Che è un po’ come i cavoli a merenda: un aspetto inaspettato, non previsto, neanche tanto illogico ma con una sua diversa logica, che scombussola, spariglia le nostre certezze, ci sorprende, ci dà piacere. E intanto ci si è aperta una possibilità, una finestra, un nuovo sentiero dietro la curva, una conclusione oltre “o combatti o scappi”: appunto, ridi!

Ridere è anche un po’ prendere le distanze, per non uccidere del tutto la speranza. Per questo le barzellette abbondano presso i poveri e gli oppressi: sono un’arma rivoluzionaria, una piccola personale rivincita, che il potere non tollera. Pensiamo agli ebrei: «Sotto un regime tirannico di un qualche genere tre ebrei stanno per essere fucilati. L’ufficiale incaricato dell’esecuzione offre loro l’ultima sigaretta. Il primo accetta, e così pure il secondo. Il terzo rifiuta. Al che il secondo si volta verso di lui e gli fa: “Moishe, non creare problemi”».

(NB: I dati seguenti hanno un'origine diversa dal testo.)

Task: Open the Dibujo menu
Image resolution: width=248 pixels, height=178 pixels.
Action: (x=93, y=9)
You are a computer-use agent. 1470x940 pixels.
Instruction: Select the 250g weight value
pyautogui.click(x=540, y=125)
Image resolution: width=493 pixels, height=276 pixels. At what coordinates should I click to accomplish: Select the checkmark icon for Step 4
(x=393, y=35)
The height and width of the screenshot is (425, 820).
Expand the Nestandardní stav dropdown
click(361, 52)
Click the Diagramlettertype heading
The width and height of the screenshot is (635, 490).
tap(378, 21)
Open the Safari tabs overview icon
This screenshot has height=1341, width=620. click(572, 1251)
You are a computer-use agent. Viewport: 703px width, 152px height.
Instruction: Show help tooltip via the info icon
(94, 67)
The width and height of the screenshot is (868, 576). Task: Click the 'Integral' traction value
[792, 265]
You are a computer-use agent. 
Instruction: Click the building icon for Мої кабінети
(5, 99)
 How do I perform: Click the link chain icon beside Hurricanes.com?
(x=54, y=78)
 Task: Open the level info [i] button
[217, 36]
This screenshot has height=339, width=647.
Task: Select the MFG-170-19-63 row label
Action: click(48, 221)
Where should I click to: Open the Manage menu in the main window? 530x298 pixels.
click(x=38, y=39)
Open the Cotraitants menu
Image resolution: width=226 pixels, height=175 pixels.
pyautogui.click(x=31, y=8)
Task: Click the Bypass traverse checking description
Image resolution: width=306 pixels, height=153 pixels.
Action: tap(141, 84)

Certo che è esattamente per questa ragione che il comico può essere concepito come una sorta di anticamera della fede religiosa… Questo è Don Chisciotte che, deriso dai suoi concittadini che non vedono là dove il suo sguardo invece arriva, cavalca fino al mattino di Pasqua!

Grazie per tutto questo, Anna! E buone risate ora a quelli in paradiso…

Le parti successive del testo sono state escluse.